I chose not to write a heart rending diary focusing on the very personal stories of the many I came across while researching this. The simple fact that there are so many homeless vets is heartbreaking enough.

I have signed up for the Stand Down being held closest to me. It’s two hours away, a three day event.

It’s the least I can do to show my appreciation and my humanity for those who have been carrying a burden

alone, shunned and neglected, who deserve better. Much better. Please visit the links to find out how you too can be a part of the solution.

I leave you with this;

               Paiute Medicine Song

Now all my singing Dreams are gone,

But none knows where they have fled

Nor by what trails they have left me.

Return, O Dreams of my heart,

And sing in the Summer twilight,

By the creek and the almond thicket

And the field that is bordered with lupins!

Now is my refuge to seek

In the hollow of friendly shoulders,

Since the singing is stopped in my pulse

And the earth and the sky refuse me;

Now must I hold by the eyes of a friend

When the high white stars are unfriendly.

Over-sweet is the refuge for trusting;

Return and sing, O my Dreams,

In the dewy and palpitant pastures,

Till the love of living awakes

And the strength of the hills to uphold me

Sometimes people just need a little help finding their song,

sometimes you have to sing it with them until they remember the words.

And sometimes, all you have to do, is show up.

peace.

An addendum to this:

When I was a young man roaming the country, homeless by choice, living in a tent wherever I chose to go, In a place where vagrants camped I ran into a homeless man, a veteran of the war in Vietnam.
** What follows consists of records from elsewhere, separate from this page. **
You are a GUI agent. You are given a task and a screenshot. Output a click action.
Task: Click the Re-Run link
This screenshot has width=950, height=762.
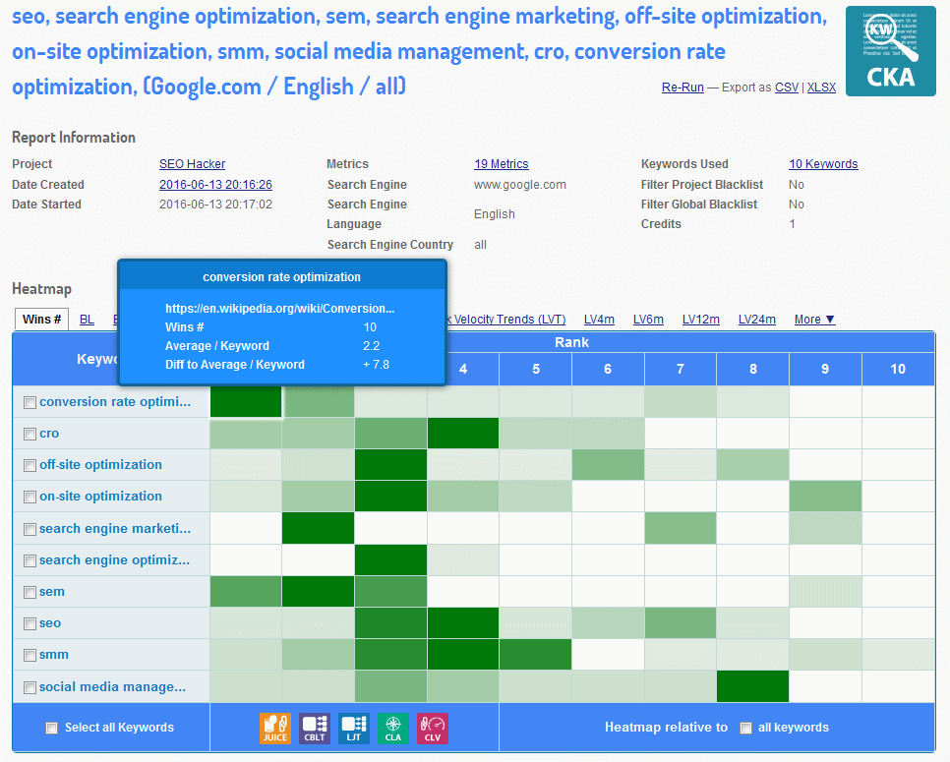[683, 88]
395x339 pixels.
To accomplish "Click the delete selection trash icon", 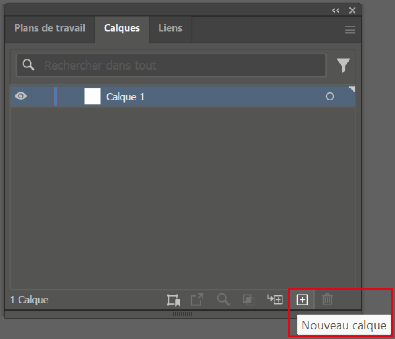I will pyautogui.click(x=327, y=300).
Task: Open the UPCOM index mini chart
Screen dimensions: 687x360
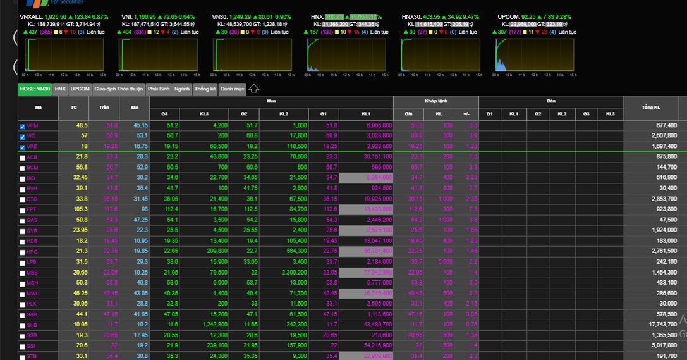Action: pos(534,55)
I hadn’t ever met anyone like him before and during our initial meeting I was somewhat embarrassed by the fact that my situation was so different from his. I was on an adventure. If I really needed to I could call somebody for money or rescue. He had already had his adventures, this was now his life. He was struggling to survive and had no one to call. In my initial embarrassment and shame I couldn’t look him in the eye. At one point he grabbed me by the arm and said to me ” Don’t you dare look away”. Today I thank him for waking me up, it was the beginning of my walk towards consciousness in the world.

I hope you are still out there brother and have found safety and peace.

__________________________________________________________________________________

Please visit this site too. It was started by the parents of Sgt.Patrick Ryan McCaffrey who was killed in Iraq.

Veterans Village

Another great organization.

CENTRAL OREGON VETERAN OUTREACH

For those who are, or may know, a vet with other needs – here are contact numbers for the VA:

Suicide prevention hotline: 1-800-273-TALK (8255)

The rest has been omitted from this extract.